Timing Gear Question for 200TDI gu-ru

pratty85

Adventurer
About a year ago I changed my timing belt and tensioner in my Defender's 200tdi. The previous belt had been making contact with a bolt that holds the crank case to the block, I assumed that was the reason the belt was slowly peeling off the inside. I replaced that bolt with the proper one when I changed the belt. A week or to ago I was going through everything, and noticed some belt shavings inside the housing, so I ordered up a new belt and proceeded to take everything apart again, this time everything came apart smoothly thanks to my old friend anti-seize. What I discovered this time, was not only the belt shredded it was starting to wear the inside housing, so I began to investigate what was pushing the belt into the housing. What I found was that the cam gear, crank gear, and injection pump gear were all wore down on the inside teeth.




So this lead me to think what would have caused this to occur, so I took a straight edge and checked to see if one of the gears was was not aligned with the other two. The injection pump gear is slightly inset compared to the cam gear and crank gear, almost an 1/8 of an inch.

Cam gear to Injection pump gear:



Crank Gear to Injection pump gear:



Crank gear to cam gear is perfect:


So my questions are:

A: Is the injection pump sup-post to be slightly inset?

B: Is there a bushing that is suppost to go between the injection pump gear and the housing?

C: Judging by the slight gash in the far left of the cast aluminum housing (which must have happened when someone swapped this motor) could the injection end of the case be slightly bent towards the motors and be causing this misalignment? (I checked the rear injection pump support bracket to see if there was any signs of movement and there wasn't)

Thanks ahead for your input!
 
Last edited:

meatblanket

Adventurer
Hard to tell from your pictures but if you have visible wear on the gears, that might be causing the belt to run from the unworn area down to the worn area. Are the gears worn such that the belt wants to move inward?
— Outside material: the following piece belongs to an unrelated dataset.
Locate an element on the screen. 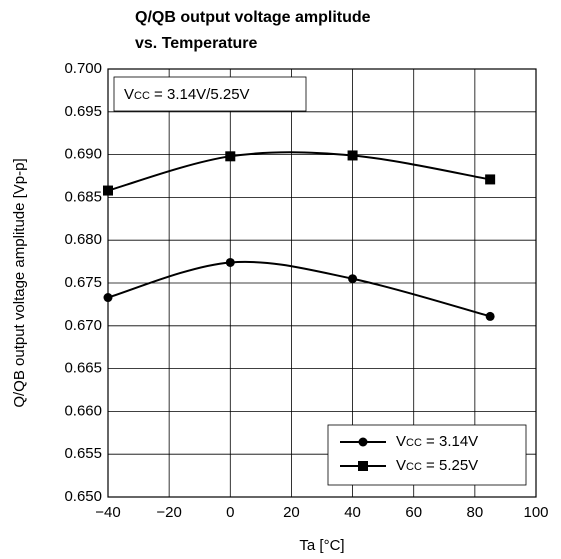 This screenshot has width=561, height=559. x-tick-label: −20 is located at coordinates (168, 512).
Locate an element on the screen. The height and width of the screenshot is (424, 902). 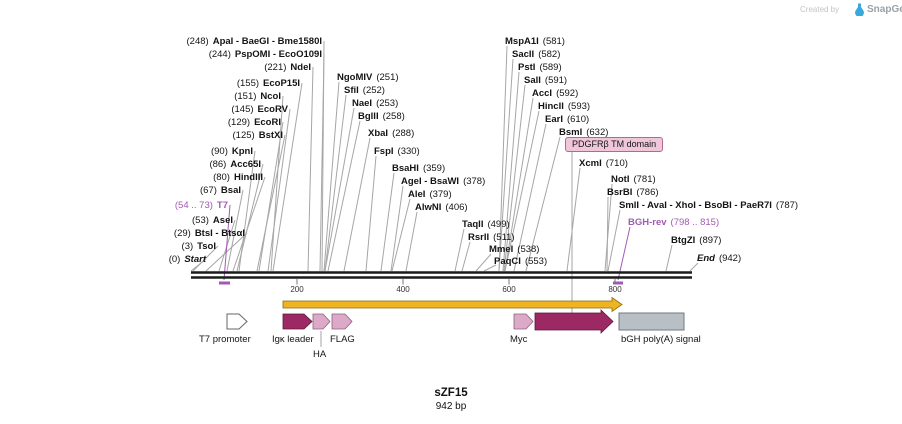
feature-label-igk-leader: Igκ leader is located at coordinates (293, 340).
If so, then replacing the gears should resolve this.

A. I don't recall if the pump pulley lines up exactly or not. But it really shouldn't matter.

B. No bushing.

C. Doubtful. The cast aluminum timing chest would more likely break as opposed to bending, but I guess it's possible.
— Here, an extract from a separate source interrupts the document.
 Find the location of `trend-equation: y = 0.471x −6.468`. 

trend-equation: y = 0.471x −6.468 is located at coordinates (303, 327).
Are you tensioning the belt per the manual?
 

pratty85

Adventurer
Thanks Meatblanket,

The belt moving inward is definitely whats happening, and the gears are worn on the inside edge.
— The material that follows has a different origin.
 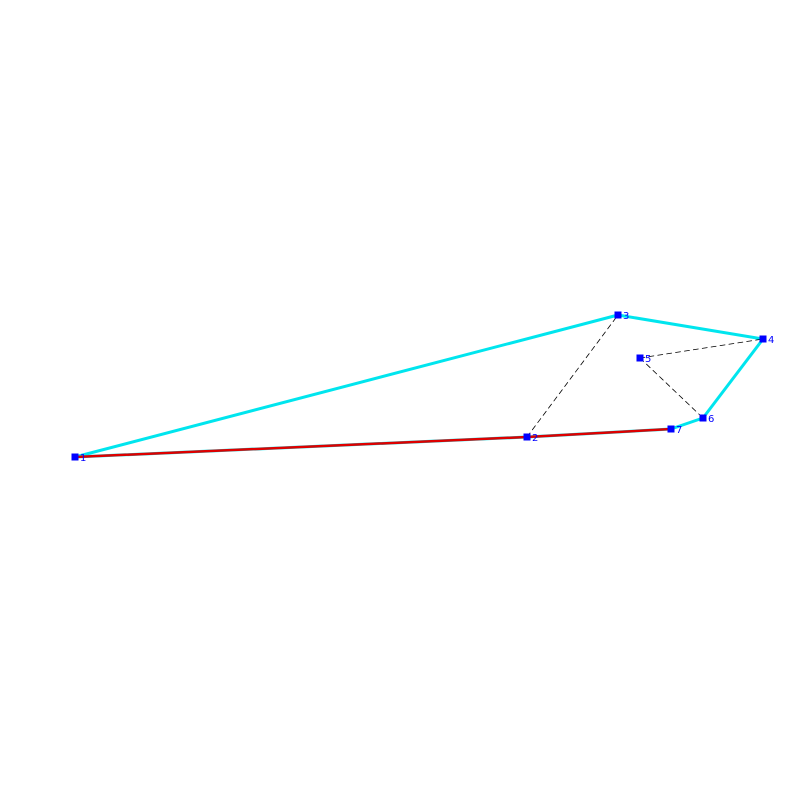 I want to click on node-3: 3, so click(x=622, y=316).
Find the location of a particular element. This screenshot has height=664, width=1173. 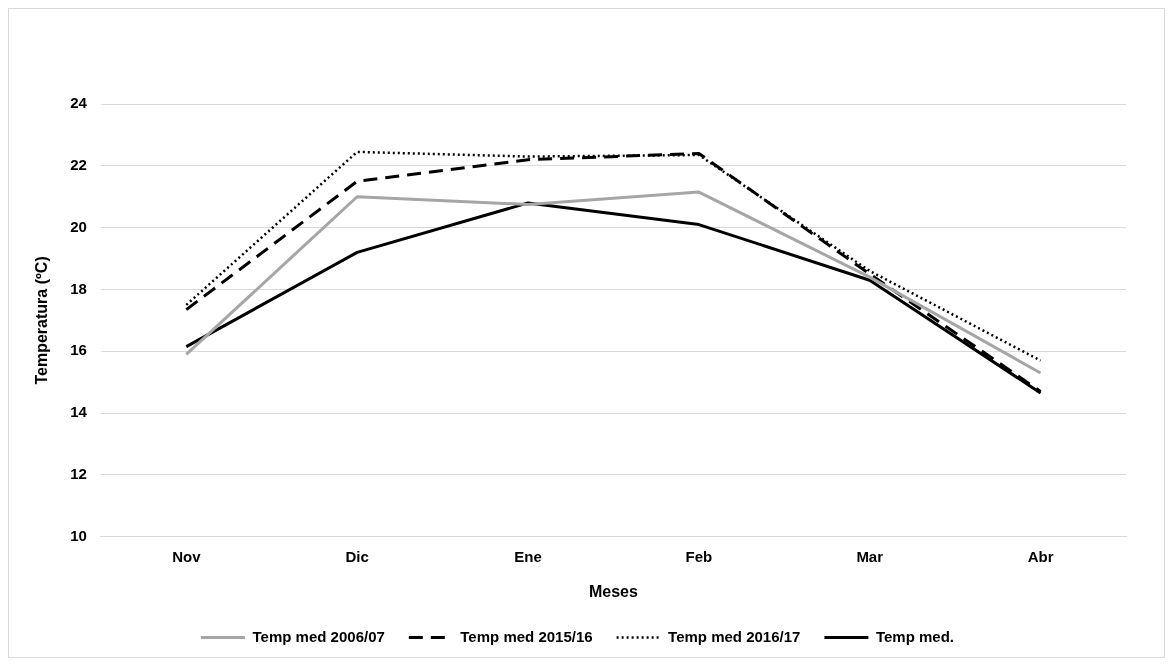

x-axis-title: Meses is located at coordinates (613, 591).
I ordered all new gears from the UK yesterday, I din't think it would matter much if the pulleys lined up either, but it stood out to me, and I needed someone else to re-assure me. I tensioned the belt to spec when I changed it last time, I think I just assumed the bolt was all of the problem last time and didn't check the gears. The gears weren't as expensive as I expected thankfully.
 

Red90

Adventurer
Then I'm not sure. Is the injection pump mounted to the timing case correctly? No extra spacer or something?